INSTRUCTION:
Reproduce the rows below word for word, leaving out the pictures.

Element lookup records:
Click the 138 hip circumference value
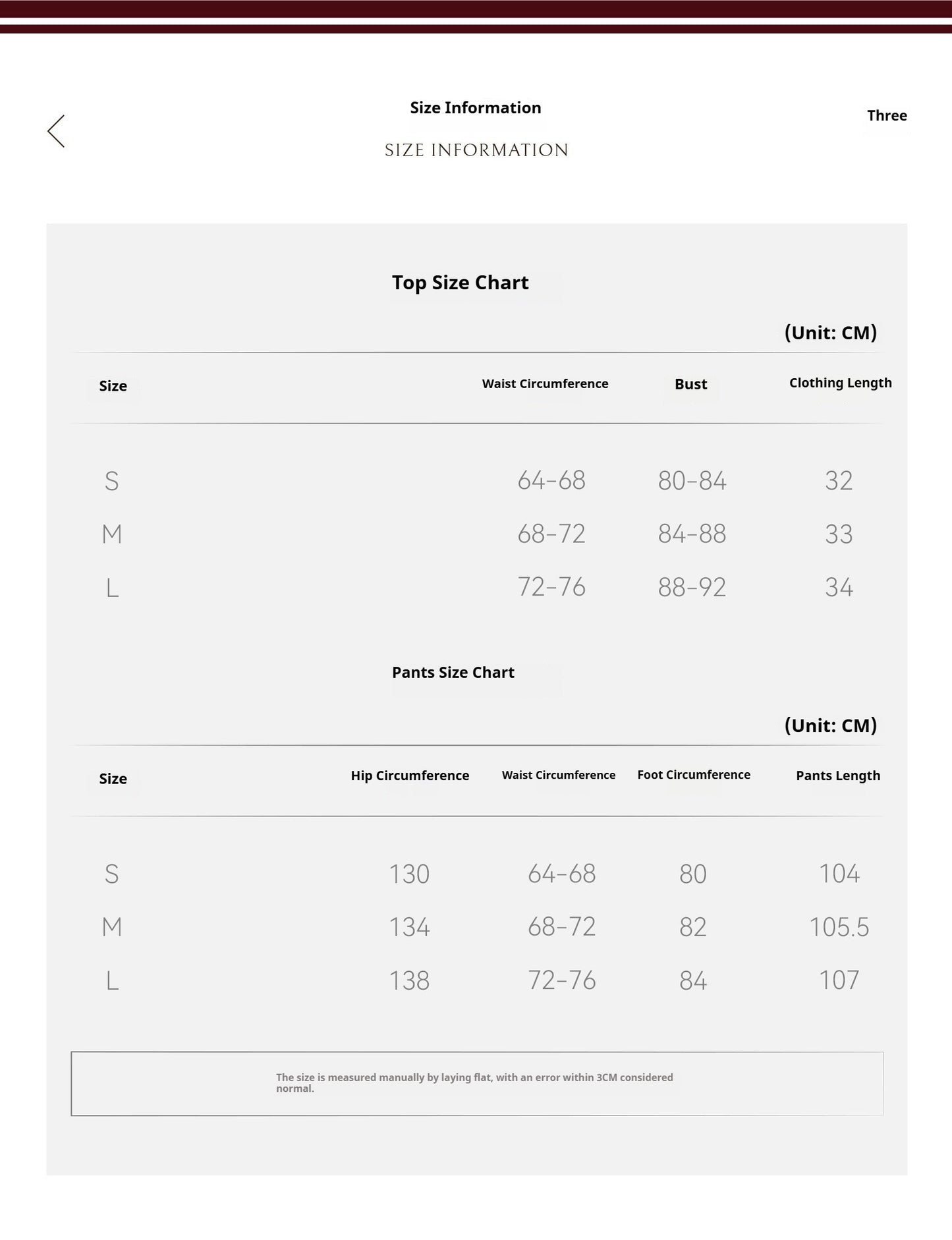952x1240 pixels. click(409, 980)
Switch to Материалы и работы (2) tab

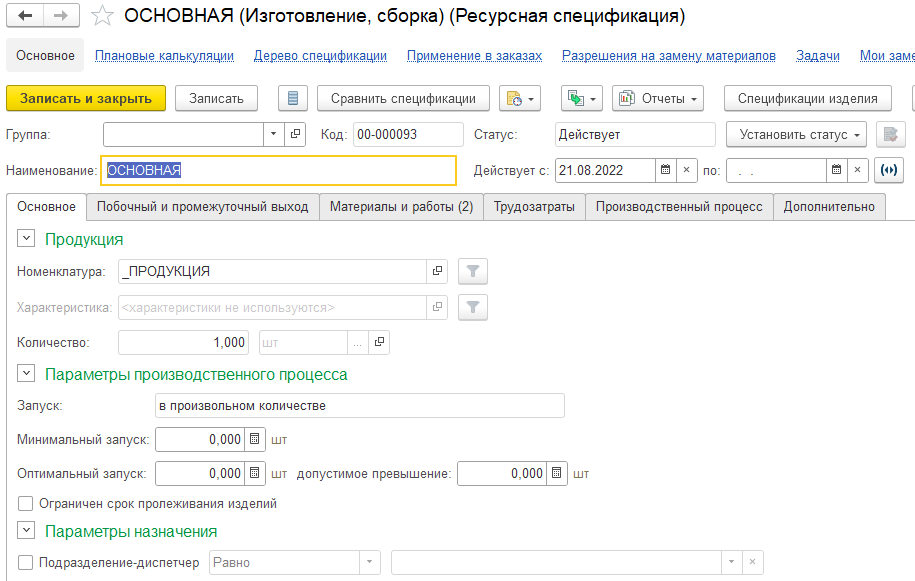coord(401,206)
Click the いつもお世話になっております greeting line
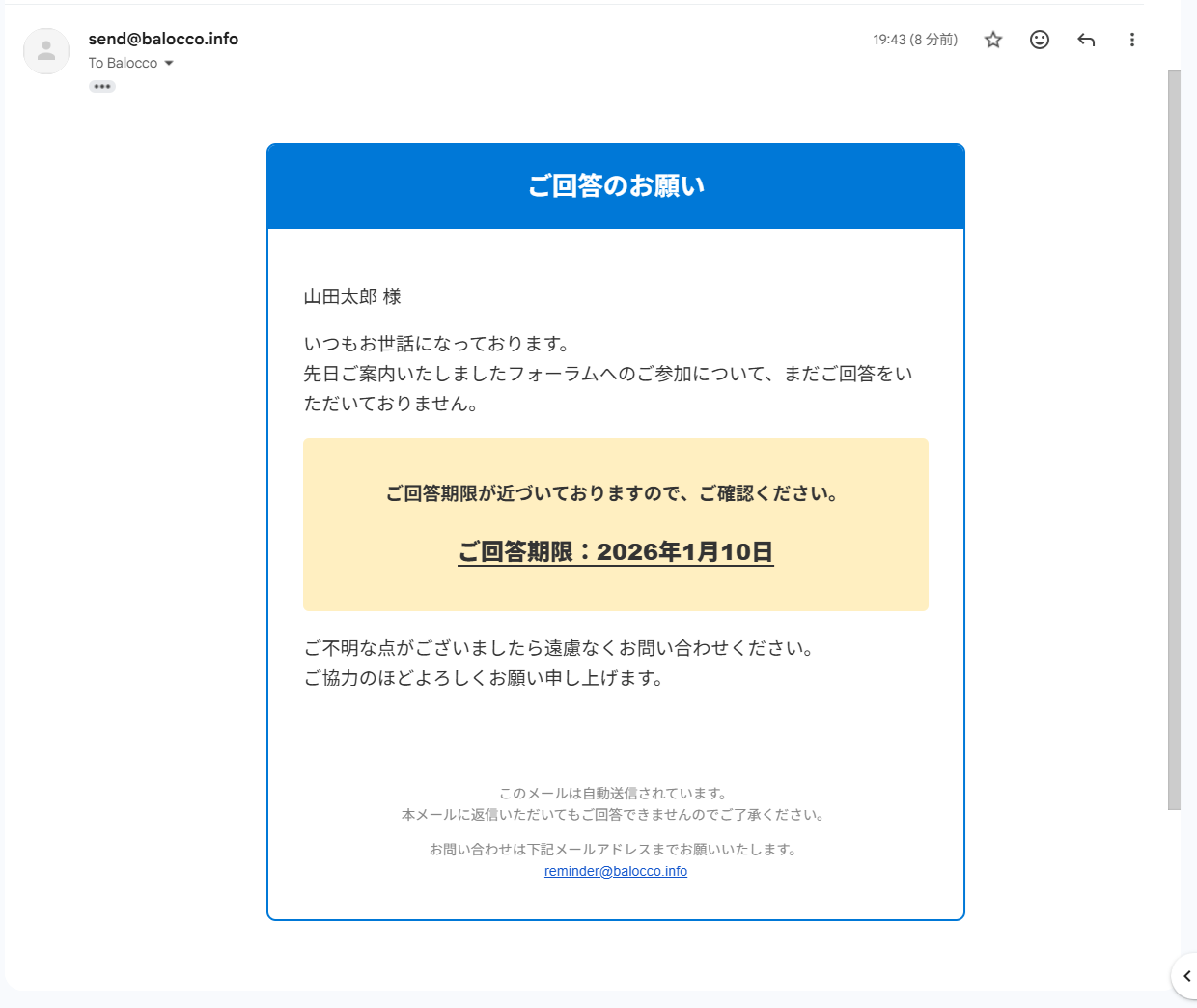 point(437,344)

COMPLETE OUTPUT:
Click the 138 hip circumference value
952x1240 pixels. click(409, 980)
Switch to Материалы и работы (2) tab

coord(401,206)
Click the いつもお世話になっております greeting line
 point(437,344)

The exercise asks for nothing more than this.